• **Отрывок**:

Суют Сахарову шершавую кишку в глотку, уничтожают Солженицына, губят в лагерях, судят за тунеядство гения Бродского, убивают Пастернака – да, мерзко, а я что могу? Ничего… И не высовывайся. Принимай жизнь такою, какова она есть, – занимайся своим делом… А за поллитровкой на кухне поноси советскую власть…
Водяра, плавленый сырок «Дружба», все свои, телефон отключен, не страшно.
Правда, и на кухне бывали иногда срывы, заводился на политику не с тем, с кем можно… Мама в таких случаях говорила:
– Олег, перестань болтать! Безответственная болтовня! Ты ничего не изменишь, а можешь только изуродовать жизнь себе и своим близким. Этакая актерская распущенность, хлестаковщина!

• **Письменное задание A**:
Какие фамилии названы в первом предложении отрывка о кухонных разговорах? Перечислите все.
• **Письменное задание B**:
Какой плавленый сырок упоминается в отрывке о кухонных разговорах?
• **Письменное задание C**:
Подхватите отрывок о кухонных разговорах и продолжите его сразу после последней реплики мамы.
Данные для работы не понадобятся.

• **Записанные данные**:
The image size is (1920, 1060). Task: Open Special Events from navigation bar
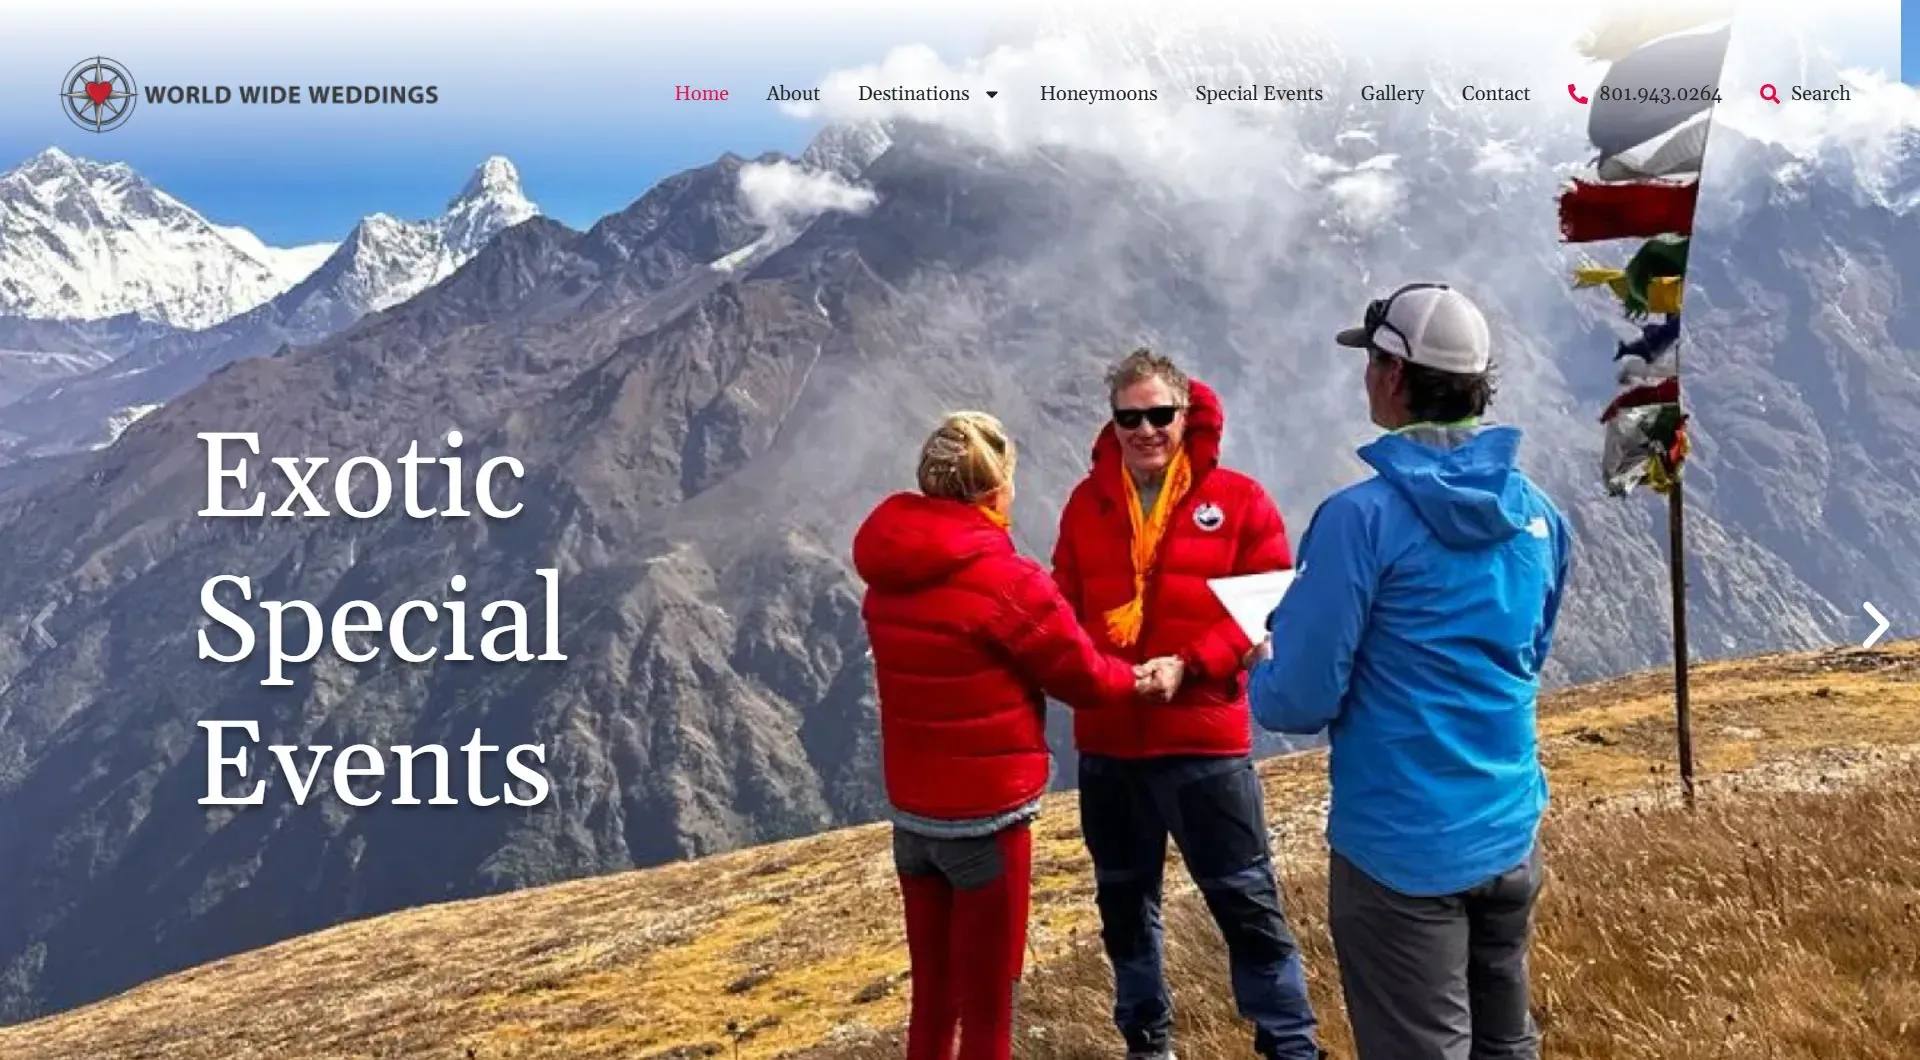click(x=1258, y=93)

• **Результат упражнения A**:
Сахаров, Солженицын, Бродский, Пастернак.

• **Результат упражнения B**:
Плавленый сырок «Дружба».

• **Результат упражнения C**:
– Мама, но меня действительно…
– Ты актер, твоя работа – передавать зрителю лучшее, что в душах авторов, делать людей чище, светлее, этим надо заниматься. Вспомни Успенского «Выпрямила».
Действительно, почему так рвался зритель на наши спектакли в Большой драматический театр? Потому что Товстоногов находил в них правду человеческих взаимоотношений. Никакой политики. Никаких намеков. Безусловная правда жизни, льющаяся со сцены в зрительный зал, сама по себе, своим присутствием бунтовала против повседневной и повсеместной лжи, звала вздохнуть чистым свежим воздухом правды, не отравленным идеологической химией.
Я в театре честно пытался делать свое дело. Подчас казалось: вот сыграю, положим, «Дядю Ваню» или «Выпьем за Колумба» – и люди поймут, изменятся, начнут жить по-новому…
Признаюсь, иногда мне даже во время спектакля казалось – вот! вот настал этот миг единения и там, в зале, – они поняли, они теперь другие!!!
Глупо и наивно до безумия, конечно!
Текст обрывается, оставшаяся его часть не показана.